Im vergangenen Gründungsjahr legten wir den Fokus auf Lesungen und Konzerte. In diesem Jahr starten wir mit Workshops. Wir wollen damit aktiv zum Mitmachen und Lernen anregen. Die Teilnehmer*innen sollen hier selbst die Möglichkeit haben, Kultur zu gestalten, über den Tellerrand zu blicken und sich weiterzuentwickeln. Wir fokussieren uns hier auf die Themen Sprache und neue Medien. Geplant sind aktuell ein DJ*ane- Workshop und ein Radio/Podcast-Workshop, gemeinsam mit dem Radio B138. Im März durften wir einen Poetry Slam-Workshop mit Mieze Medusa abhalten.

Zusätzlich planen wir Diskussionsabende mit Expert*innen zu aktuellen Themen.

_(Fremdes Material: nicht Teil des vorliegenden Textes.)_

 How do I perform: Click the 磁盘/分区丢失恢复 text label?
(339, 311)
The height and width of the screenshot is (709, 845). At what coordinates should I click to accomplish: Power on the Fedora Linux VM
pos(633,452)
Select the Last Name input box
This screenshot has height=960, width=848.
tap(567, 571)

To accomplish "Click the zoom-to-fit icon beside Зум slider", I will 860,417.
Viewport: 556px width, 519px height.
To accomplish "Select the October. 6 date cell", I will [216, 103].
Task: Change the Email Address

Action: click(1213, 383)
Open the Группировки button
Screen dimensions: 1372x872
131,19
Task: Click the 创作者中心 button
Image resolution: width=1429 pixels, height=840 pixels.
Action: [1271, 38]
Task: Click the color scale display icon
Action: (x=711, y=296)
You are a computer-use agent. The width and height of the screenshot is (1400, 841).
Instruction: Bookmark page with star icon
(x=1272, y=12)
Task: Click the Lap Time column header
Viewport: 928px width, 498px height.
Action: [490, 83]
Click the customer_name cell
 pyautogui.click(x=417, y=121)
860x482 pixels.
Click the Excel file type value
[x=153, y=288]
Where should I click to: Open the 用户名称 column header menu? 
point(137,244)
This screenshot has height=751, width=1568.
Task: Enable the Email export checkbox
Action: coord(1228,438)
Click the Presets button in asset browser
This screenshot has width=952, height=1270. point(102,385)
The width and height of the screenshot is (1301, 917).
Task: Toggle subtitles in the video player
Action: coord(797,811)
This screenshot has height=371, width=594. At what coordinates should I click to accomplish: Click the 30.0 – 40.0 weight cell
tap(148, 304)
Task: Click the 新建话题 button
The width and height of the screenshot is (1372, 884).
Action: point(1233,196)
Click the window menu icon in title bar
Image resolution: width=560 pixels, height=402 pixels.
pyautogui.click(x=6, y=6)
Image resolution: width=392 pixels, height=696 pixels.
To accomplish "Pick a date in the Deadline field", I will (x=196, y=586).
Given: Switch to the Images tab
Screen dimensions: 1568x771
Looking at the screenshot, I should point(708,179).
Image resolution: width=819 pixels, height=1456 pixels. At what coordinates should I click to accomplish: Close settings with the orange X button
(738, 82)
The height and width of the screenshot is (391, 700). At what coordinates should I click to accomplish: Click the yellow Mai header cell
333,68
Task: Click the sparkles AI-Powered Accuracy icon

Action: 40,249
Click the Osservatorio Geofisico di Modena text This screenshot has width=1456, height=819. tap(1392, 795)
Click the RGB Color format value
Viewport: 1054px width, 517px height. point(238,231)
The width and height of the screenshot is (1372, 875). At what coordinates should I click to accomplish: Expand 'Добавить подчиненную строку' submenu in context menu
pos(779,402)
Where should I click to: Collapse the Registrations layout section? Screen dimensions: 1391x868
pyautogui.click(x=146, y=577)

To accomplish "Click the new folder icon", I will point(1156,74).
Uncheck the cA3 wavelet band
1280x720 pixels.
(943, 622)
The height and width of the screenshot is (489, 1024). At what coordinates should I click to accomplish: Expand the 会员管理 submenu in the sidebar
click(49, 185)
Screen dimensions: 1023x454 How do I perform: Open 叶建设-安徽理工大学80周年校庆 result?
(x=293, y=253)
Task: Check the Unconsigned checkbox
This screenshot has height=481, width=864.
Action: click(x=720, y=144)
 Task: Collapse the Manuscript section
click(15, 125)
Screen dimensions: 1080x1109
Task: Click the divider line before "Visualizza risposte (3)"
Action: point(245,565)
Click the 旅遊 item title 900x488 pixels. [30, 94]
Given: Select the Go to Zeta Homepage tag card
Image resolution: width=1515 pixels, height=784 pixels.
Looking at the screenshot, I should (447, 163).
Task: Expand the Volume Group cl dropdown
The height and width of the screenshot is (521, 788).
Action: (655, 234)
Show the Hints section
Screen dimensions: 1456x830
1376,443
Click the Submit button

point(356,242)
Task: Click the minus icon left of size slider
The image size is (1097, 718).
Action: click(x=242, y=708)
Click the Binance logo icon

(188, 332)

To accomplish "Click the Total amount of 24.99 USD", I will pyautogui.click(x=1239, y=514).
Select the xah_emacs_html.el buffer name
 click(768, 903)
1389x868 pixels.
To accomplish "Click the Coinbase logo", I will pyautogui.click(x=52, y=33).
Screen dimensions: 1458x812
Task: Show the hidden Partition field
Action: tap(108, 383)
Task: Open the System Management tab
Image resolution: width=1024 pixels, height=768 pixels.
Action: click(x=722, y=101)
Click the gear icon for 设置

In den schwierigen vergangenen zwei Jahren sind die „Stammtisch“-Gespräche weniger geworden und die Chance, sich mit anderen Meinungen auszutauschen, ist im realen Leben beinahe verschwunden.

Durch die Workshops und Diskussionsabende bieten wir eine einfache Lern- und Austauschplattform. Wir wollen damit aber auch Barrieren reduzieren, um mit dem Verein Kontakt aufzunehmen und zur aktiven Beteiligung zu animieren. Vereinsarbeit hilft, aus der eigenen Komfortzone zu treten und bringt Bereicherung durch wertvolle Erlebnisse.